Compared to the 100 nursing homes in Indiana, ENVIVE OF INDIANAPOLIS's overall rating (2 stars) is below the state average of 3.1, staff turnover (38%) is near the state average of 46%, and health inspection rating (1 stars) is much below the national benchmark.

What Should Families Ask When Visiting Envive Of Indianapolis?

Based on this facility's data, families visiting should ask: "What changes have been made since the serious inspection findings, and how are you preventing similar issues?" "Can you walk me through typical staffing levels on day, evening, and night shifts?" "Can I visit during a mealtime to observe dining assistance and food quality?" "How do you handle medical emergencies, and what is your hospital transfer rate?" These questions are particularly relevant given the facility's Immediate Jeopardy citations and the below-average staffing rating.

Is Envive Of Indianapolis Safe?

Based on CMS inspection data, ENVIVE OF INDIANAPOLIS has documented safety concerns. Inspectors have issued 1 Immediate Jeopardy citation (the most serious violation level indicating risk of serious injury or death). The facility has a 2-star overall rating and ranks #100 of 100 nursing homes in Indiana. Families considering this facility should ask detailed questions about what corrective actions have been taken since these incidents.

Do Nurses at Envive Of Indianapolis Stick Around?

ENVIVE OF INDIANAPOLIS has a staff turnover rate of 38%, which is about average for Indiana nursing homes (state average: 46%). Moderate turnover is common in nursing homes, but families should still ask about staff tenure and how the facility maintains care continuity when employees leave.

Was Envive Of Indianapolis Ever Fined?

ENVIVE OF INDIANAPOLIS has been fined $8,614 across 1 penalty action. This is below the Indiana average of $33,165. While any fine indicates a compliance issue, fines under $50,000 are relatively common and typically reflect isolated problems that were subsequently corrected. Families should ask what specific issues led to these fines and confirm they've been resolved.

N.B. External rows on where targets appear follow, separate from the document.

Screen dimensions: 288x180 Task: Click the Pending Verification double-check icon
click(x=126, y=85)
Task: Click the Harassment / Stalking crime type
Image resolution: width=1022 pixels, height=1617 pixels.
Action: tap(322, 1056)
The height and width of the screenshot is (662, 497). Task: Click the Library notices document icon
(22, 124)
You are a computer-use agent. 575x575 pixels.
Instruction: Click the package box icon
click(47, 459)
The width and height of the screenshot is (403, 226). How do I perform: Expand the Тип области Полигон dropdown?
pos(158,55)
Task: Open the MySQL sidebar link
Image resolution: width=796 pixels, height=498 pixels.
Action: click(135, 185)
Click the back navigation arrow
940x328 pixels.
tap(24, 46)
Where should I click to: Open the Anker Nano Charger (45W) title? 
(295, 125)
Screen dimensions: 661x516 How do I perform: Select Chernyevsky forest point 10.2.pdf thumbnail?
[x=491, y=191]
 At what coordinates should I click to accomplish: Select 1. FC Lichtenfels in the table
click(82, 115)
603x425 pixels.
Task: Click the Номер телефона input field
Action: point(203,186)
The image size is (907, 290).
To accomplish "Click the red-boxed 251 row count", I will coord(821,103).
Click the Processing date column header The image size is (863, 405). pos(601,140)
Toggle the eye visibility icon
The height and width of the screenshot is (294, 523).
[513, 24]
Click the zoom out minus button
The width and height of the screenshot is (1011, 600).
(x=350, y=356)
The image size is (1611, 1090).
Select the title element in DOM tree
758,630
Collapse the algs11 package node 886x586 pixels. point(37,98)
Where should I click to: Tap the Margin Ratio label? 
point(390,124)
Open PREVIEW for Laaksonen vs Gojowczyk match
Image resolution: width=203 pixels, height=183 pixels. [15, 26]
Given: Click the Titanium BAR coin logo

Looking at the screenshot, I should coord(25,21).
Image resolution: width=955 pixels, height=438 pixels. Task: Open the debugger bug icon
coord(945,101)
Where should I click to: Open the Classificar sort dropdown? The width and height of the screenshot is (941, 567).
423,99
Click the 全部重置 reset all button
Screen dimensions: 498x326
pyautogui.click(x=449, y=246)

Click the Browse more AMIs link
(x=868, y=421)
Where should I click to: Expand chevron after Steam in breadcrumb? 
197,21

Is Envive Of Indianapolis on Any Federal Watch List?

ENVIVE OF INDIANAPOLIS is not on any federal watch list. The most significant is the Special Focus Facility (SFF) program, which identifies the bottom 1% of nursing homes nationally based on persistent, serious quality problems. Not being on this list means the facility has avoided the pattern of deficiencies that triggers enhanced federal oversight. This is a positive indicator, though families should still review the facility's inspection history directly.